According to Kevin Burton an active blog has one post a day. Anything else and the blog isn't active. His claim comes in his attempt to debunk Technorati's claims that there are 50million blogs on the net.

I agree with Kevin, there's a lot of hype about blogs right now and a lot of numbers that don't make sense. There are a lot of holes in people's maths. I just happen to think that his own maths are wrong. His pessimistic numbers have a post of once per week - which this blog does not do. When I travel I don't think any of my blogs fail to have one post per week.

Friday, August 04, 2006

Goggle Mini Links 2

Google have upgraded their "mini link" to be less mini.

This comes days after Matt Cutts (video link) downplayed the importance of keywords in URLs. I think these expanded mini links - which show off the URLs - put in a strong reason to have search engine friendly URLs. If the green link text have keywords then users are more likely to click.

Speaking of which. I think these mini links will have an impact on PPC. In the Danny Sullivan example above the PPC links for his books now have much stronger competition from the organic results. Click through ratios could drop. This will impact on the QS+CTR metric.

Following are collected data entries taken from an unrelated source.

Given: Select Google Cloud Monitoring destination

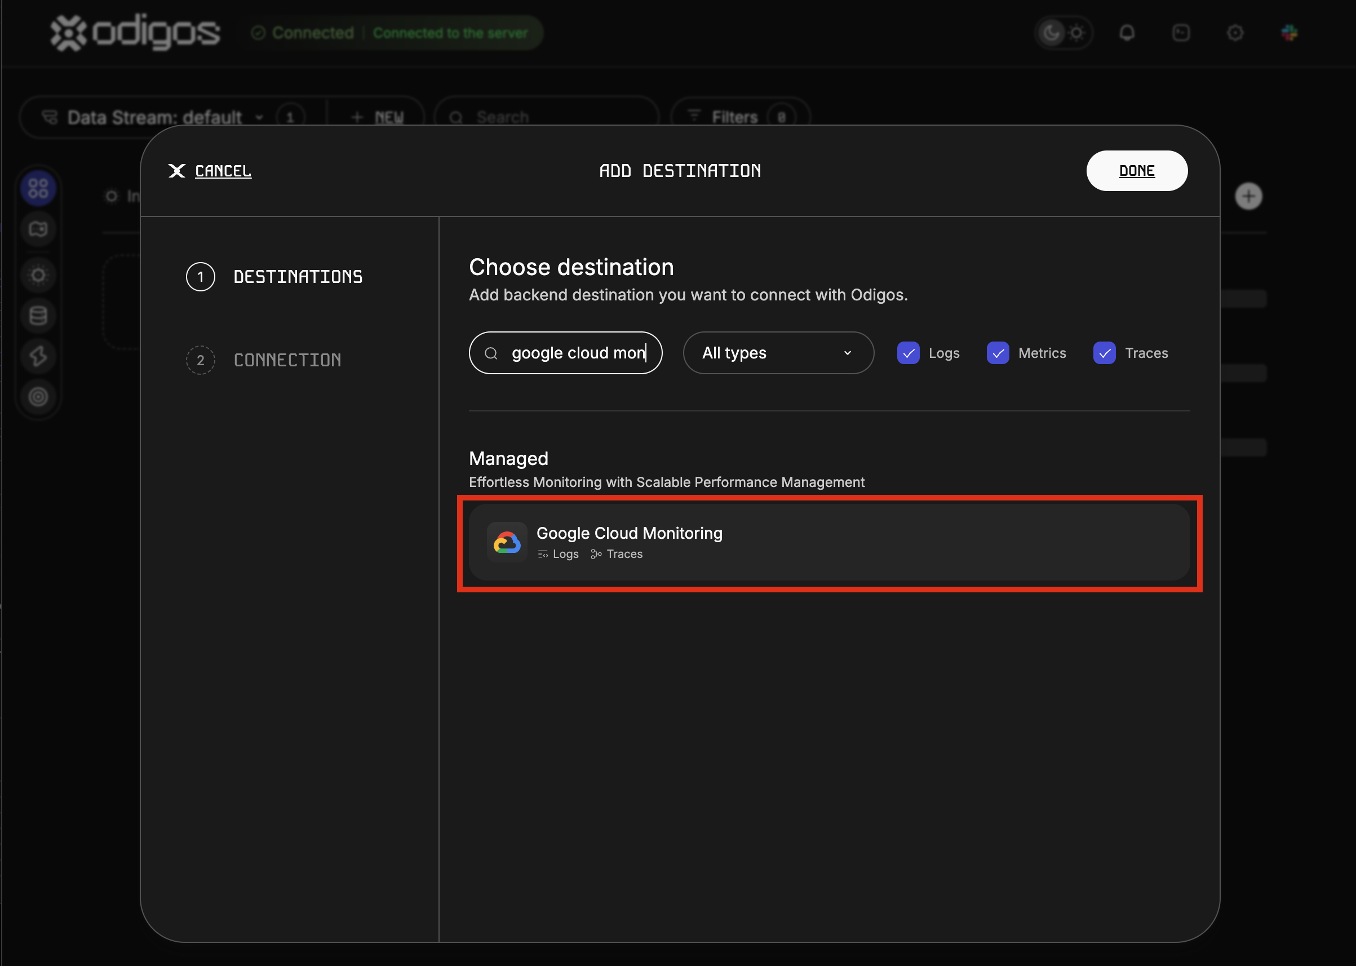Looking at the screenshot, I should coord(829,542).
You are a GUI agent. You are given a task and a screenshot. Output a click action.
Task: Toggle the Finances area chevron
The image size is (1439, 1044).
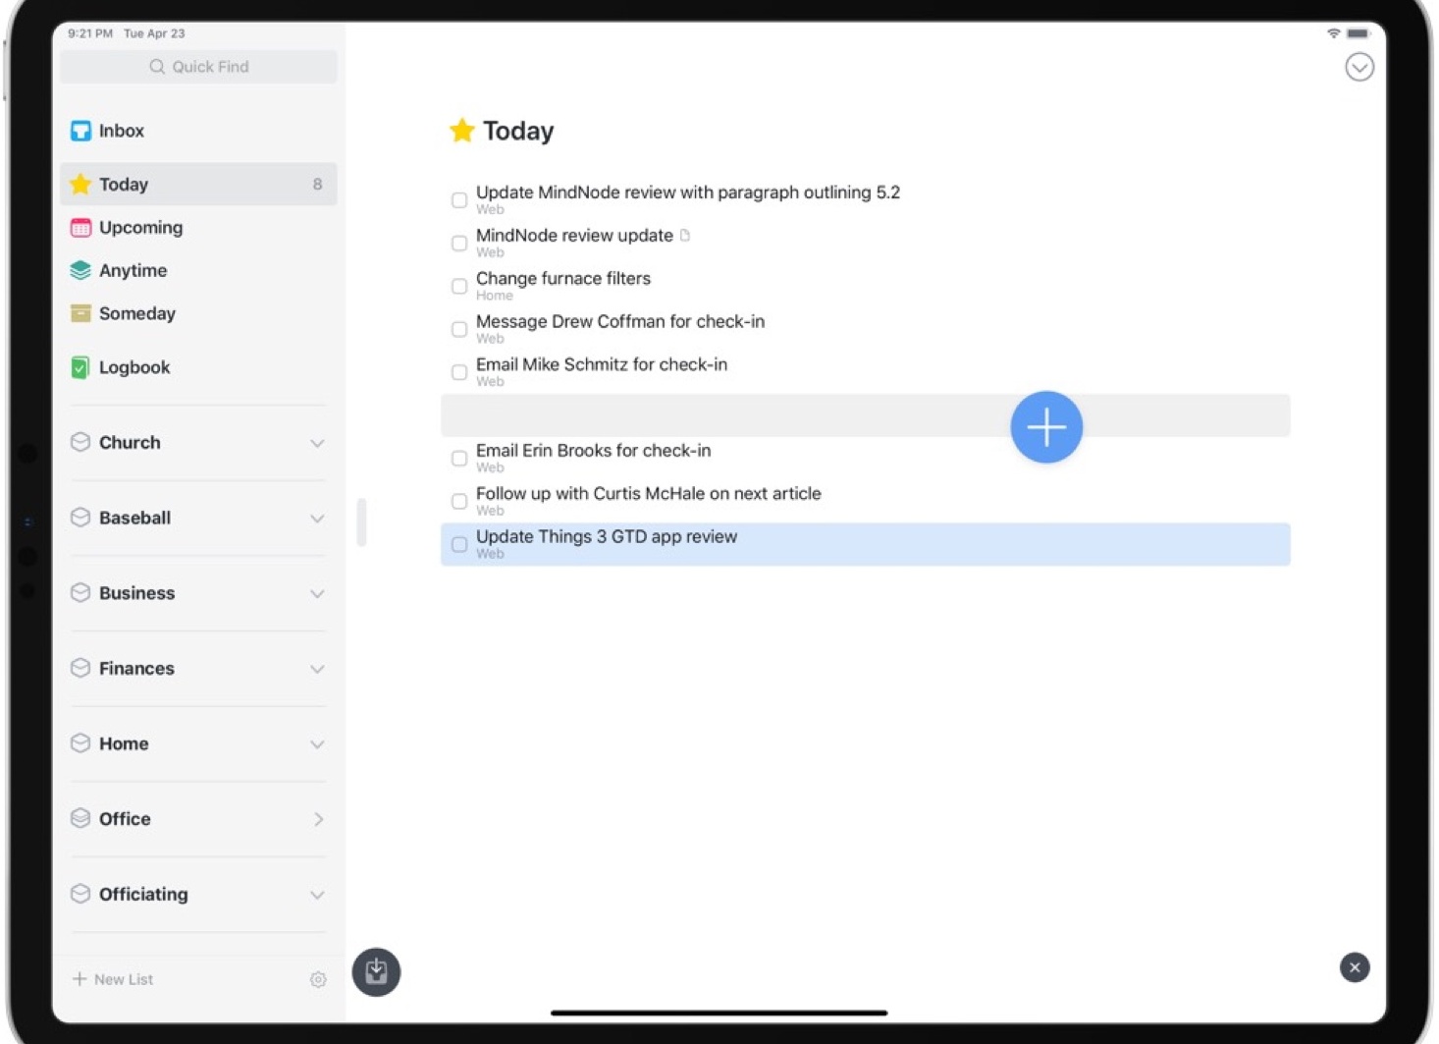[317, 669]
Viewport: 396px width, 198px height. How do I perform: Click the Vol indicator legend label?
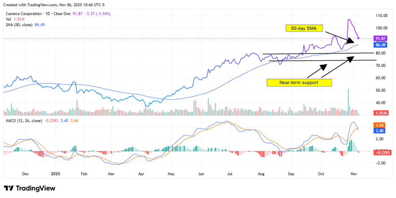[9, 19]
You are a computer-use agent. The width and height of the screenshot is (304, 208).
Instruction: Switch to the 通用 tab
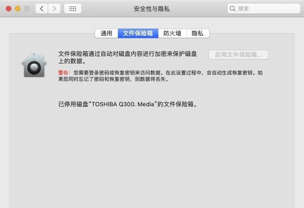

In other news, I've recently found Newsvine and am mightily impressed.

Tuesday, August 01, 2006

MSN sneaks into Yahoo Messenger

Ah-ah! You can see that I'm struggling to find time for the blog. I shall not give in, though. Being busy is always a good thing in this industry.

I took this screen grab *ages* ago so I'm sure it's old news now. However, I still think it's valid. This is the power of Microsoft. The software powerhouse does have the ability to grab users from out under the noses of its rivals. Here we can see Yahoo Instant Messenger being used to tempt people to the MSN Live Messenger. I must say; although Yahoo Instant Messenger is better and we use it at work - I use MSN Live Messenger at home. I found it first ergo more of my friends are on it. The latest MSN LIve lets me chat to Yahoo contacts too and so once I've transfered everyone across I may never start up YIM again.

Instant Messengers are a front on search war. Each has their own search box. A few even let you search as a conversation and share the results. This is a search technology for 2008. Mutual searches, group searches, together searches - where two or more people on different machines all share the same search experience. Instant Messengers are a likely route to that technology.

Friday, July 07, 2006

A rare update

I don't understand where so many SEOers find the time to maintain long and detailed blogs. Aren't they busy? It seems impossible to me. There's just so much work to do.

I've only just got around to installing Google Sync. I should have done it sooner because it talked me into disabling session saver. Now I've disabled session safer - FireFox is behaving much better.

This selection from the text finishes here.